__Extrait du texte__.
☆ ☆ ☆
Don du sang : la CEDH condamne la France pour avoir référencé un candidat comme "homosexuel" sur "de simples spéculations"
Les données collectées et conservées "ne reposaient sur aucune base factuelle avérée" et ont empêché cet homme de donner son sang à plusieurs reprises, considère l'instance judiciaire du Conseil de l'Europe.
La Cour européenne des droits de l'homme (CEDH) a condamné jeudi 8 septembre la France pour violation du droit à la vie privée, après avoir conservé des données sur un Français référencé par l'Etablissement français du sang comme "homosexuel" et dont les dons ont été refusés à plusieurs reprises.
Lors d'une première tentative de don en 2004, Laurent Drelon avait refusé, au cours de l'entretien médical préalable, de répondre quand il lui avait été demandé s'il avait déjà eu un rapport sexuel avec un homme. Il avait alors été référencé comme "homosexuel" sur sa fiche de donneur et par la suite systématiquement exclu du don de sang.
"Une grave discrimination"
Vu le refus de répondre du requérant, "les données collectées, fondées sur de simples spéculations, ne reposaient sur aucune base factuelle avérée", considère la CEDH. En outre, une durée excessive de conservation de ces données "a rendu possible leur utilisation répétée à l'encontre du requérant", ajoute la cour.
Arrêt Drelon c. France - Collecte et conservation des données personnelles du requérant par l’Etablissement français du sang : violation de l’article 8 de la Conventionhttps://t.co/44wzRZSulF#ECHR #CEDH #ECHRpress pic.twitter.com/WLt0oSoznP
— ECHR CEDH (@ECHR_CEDH) September 8, 2022
La décision de la CEDH "est une grande victoire qui, rétrospectivement, démontre la grave discrimination subie pendant des décennies par les personnes supposées homosexuelles qui cherchaient à donner leur sang", a réagi Me Patrice Spinosi, avocat du requérant.
☆ ☆ ☆
__Échantillon de données__.
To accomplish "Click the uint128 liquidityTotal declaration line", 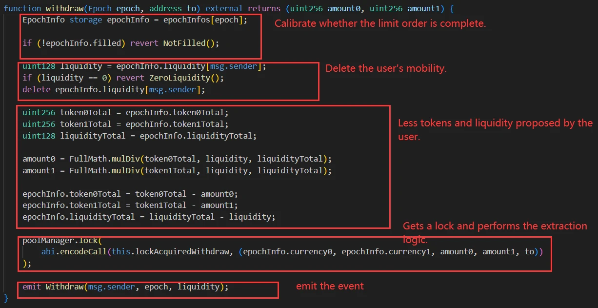I will [139, 136].
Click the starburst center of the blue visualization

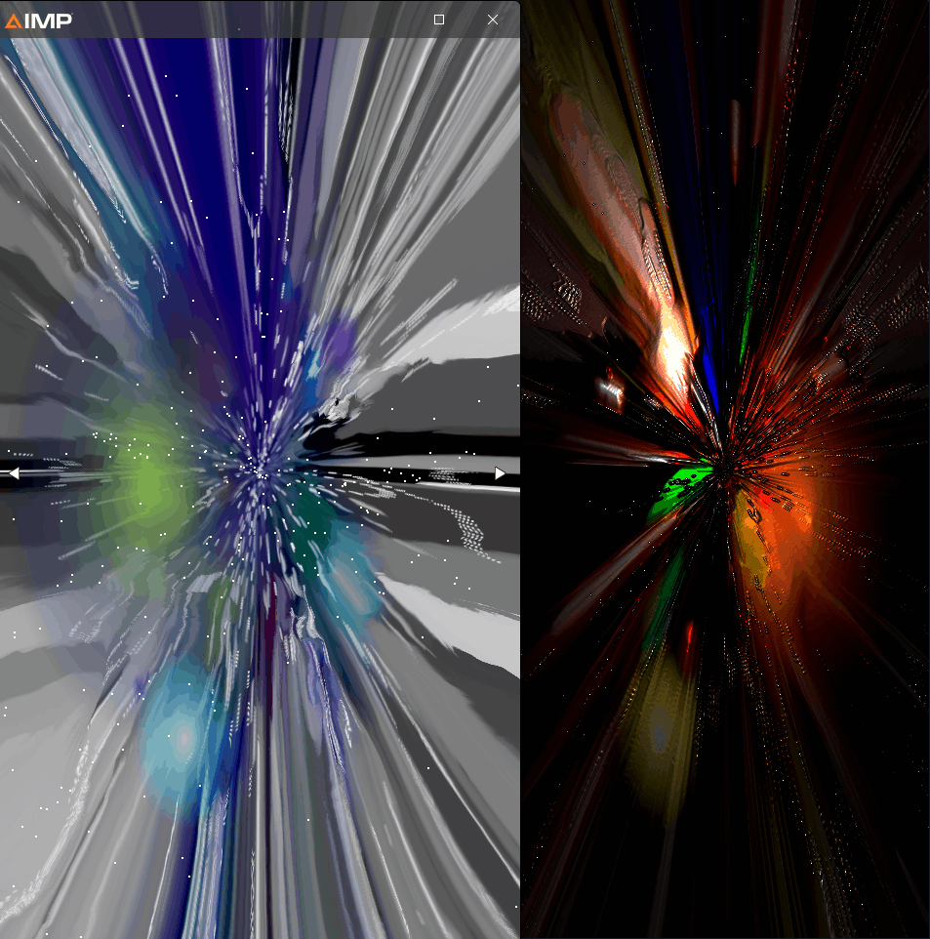(261, 470)
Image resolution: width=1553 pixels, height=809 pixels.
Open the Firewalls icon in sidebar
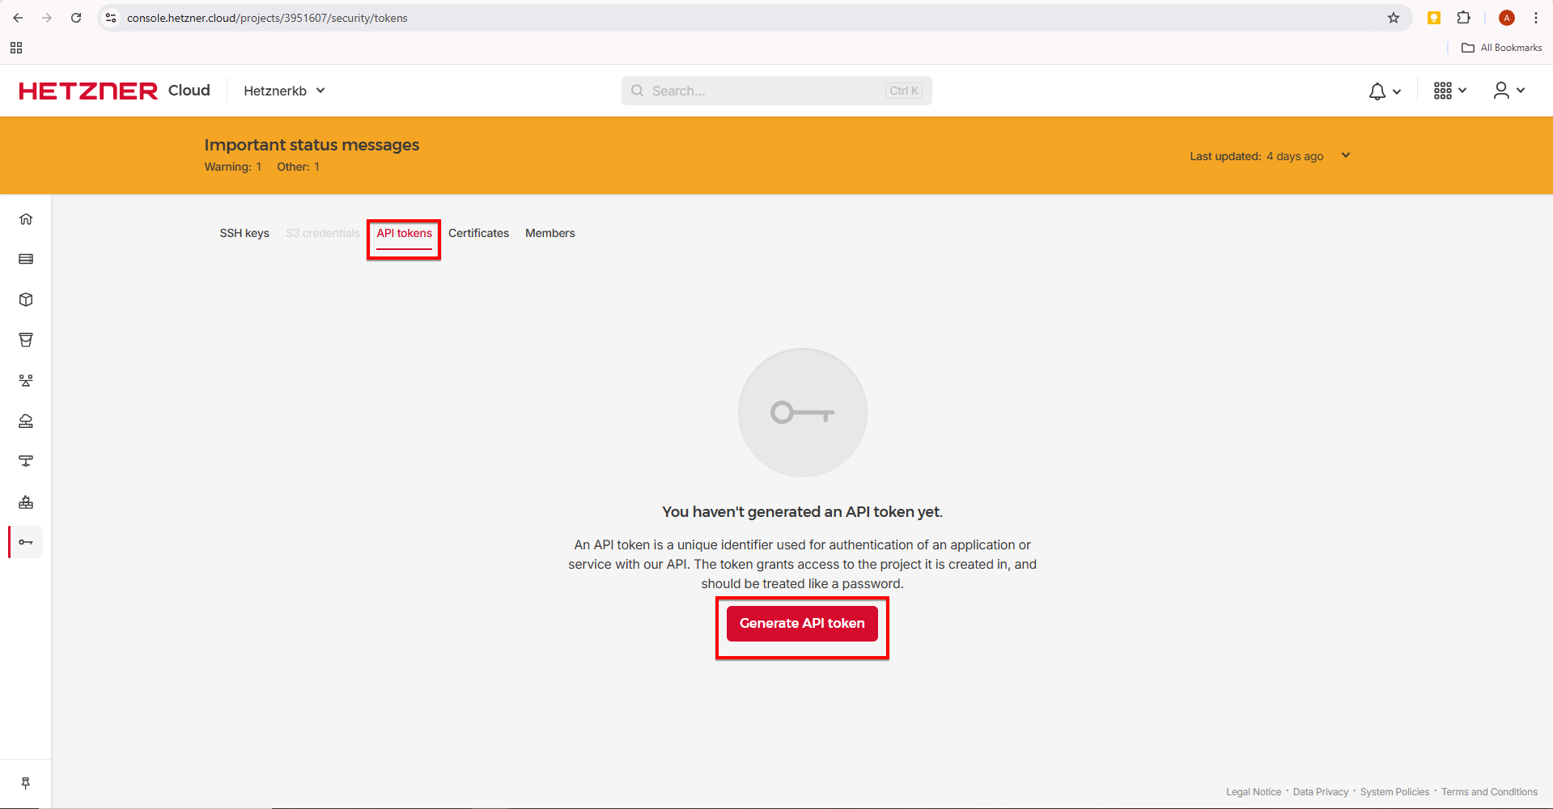coord(26,502)
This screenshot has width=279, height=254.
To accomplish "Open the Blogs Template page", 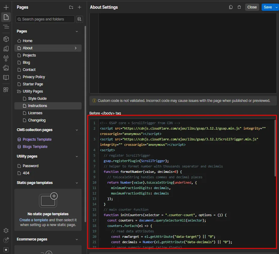I will pyautogui.click(x=35, y=147).
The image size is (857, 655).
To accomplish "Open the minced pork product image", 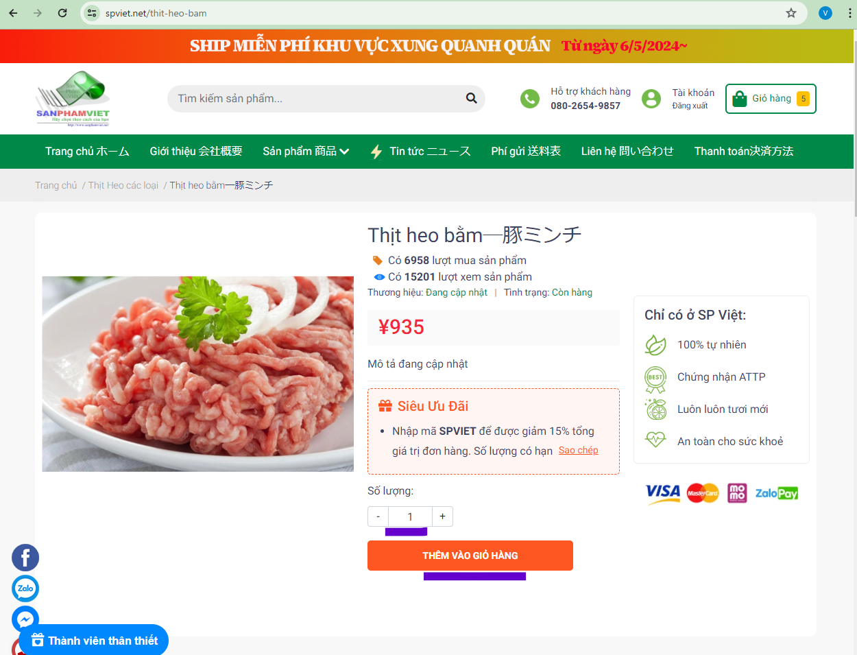I will (198, 374).
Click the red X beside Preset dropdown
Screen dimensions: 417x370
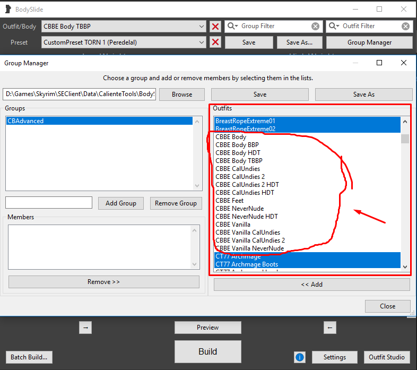click(x=215, y=42)
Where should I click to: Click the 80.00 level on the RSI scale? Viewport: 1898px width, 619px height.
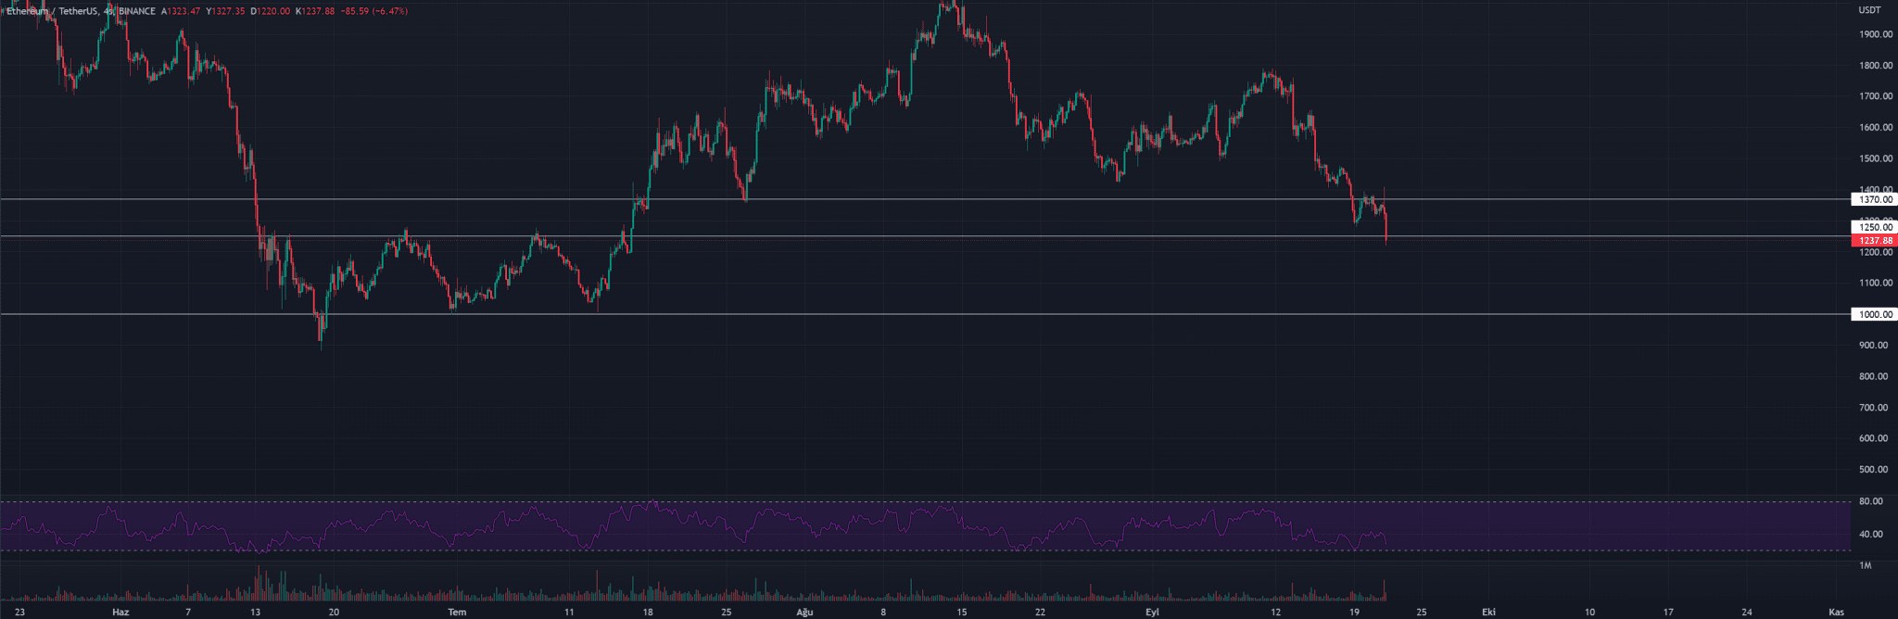tap(1870, 501)
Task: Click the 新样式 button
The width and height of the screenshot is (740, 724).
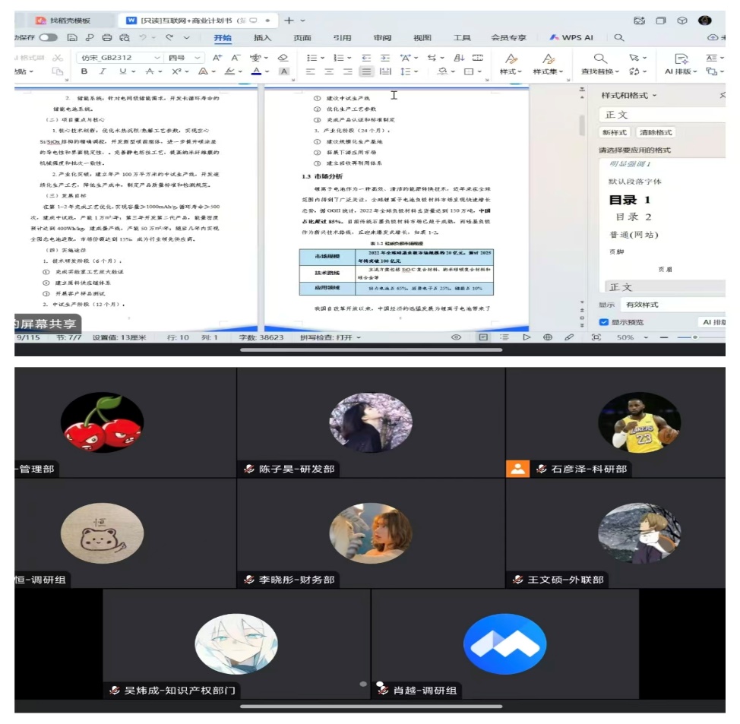Action: [615, 132]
☆ ☆ ☆
__Consignes__.
A – Indiquez si chacune des affirmations suivantes concorde avec l'extrait, en répondant par oui ou par non et en citant les mots décisifs de l'extrait. (i) La CEDH a condamné la France pour violation du droit à la vie privée. (ii) Laurent Drelon a tenté de donner son sang pour la première fois en 2010. (iii) Lors de l'entretien médical, le requérant a déclaré avoir déjà eu un rapport sexuel avec un homme.
B – D'après l'extrait, quel rôle Me Patrice Spinosi joue-t-il dans cette affaire ?
C – Citez le passage de l'extrait qui commence par « Arrêt Drelon c. » et se termine par « avocat du requérant. ».

__Réponses aux exercices__.
A –
(i) Oui : « a condamné jeudi 8 septembre la France pour violation du droit à la vie privée ».
(ii) Non : « Lors d'une première tentative de don en 2004 ».
(iii) Non : « avait refusé, au cours de l'entretien médical préalable, de répondre ».

B – Il est l'avocat du requérant.

C –
Arrêt Drelon c. France - Collecte et conservation des données personnelles du requérant par l’Etablissement français du sang : violation de l’article 8 de la Conventionhttps://t.co/44wzRZSulF#ECHR #CEDH #ECHRpress pic.twitter.com/WLt0oSoznP
— ECHR CEDH (@ECHR_CEDH) September 8, 2022
La décision de la CEDH "est une grande victoire qui, rétrospectivement, démontre la grave discrimination subie pendant des décennies par les personnes supposées homosexuelles qui cherchaient à donner leur sang", a réagi Me Patrice Spinosi, avocat du requérant.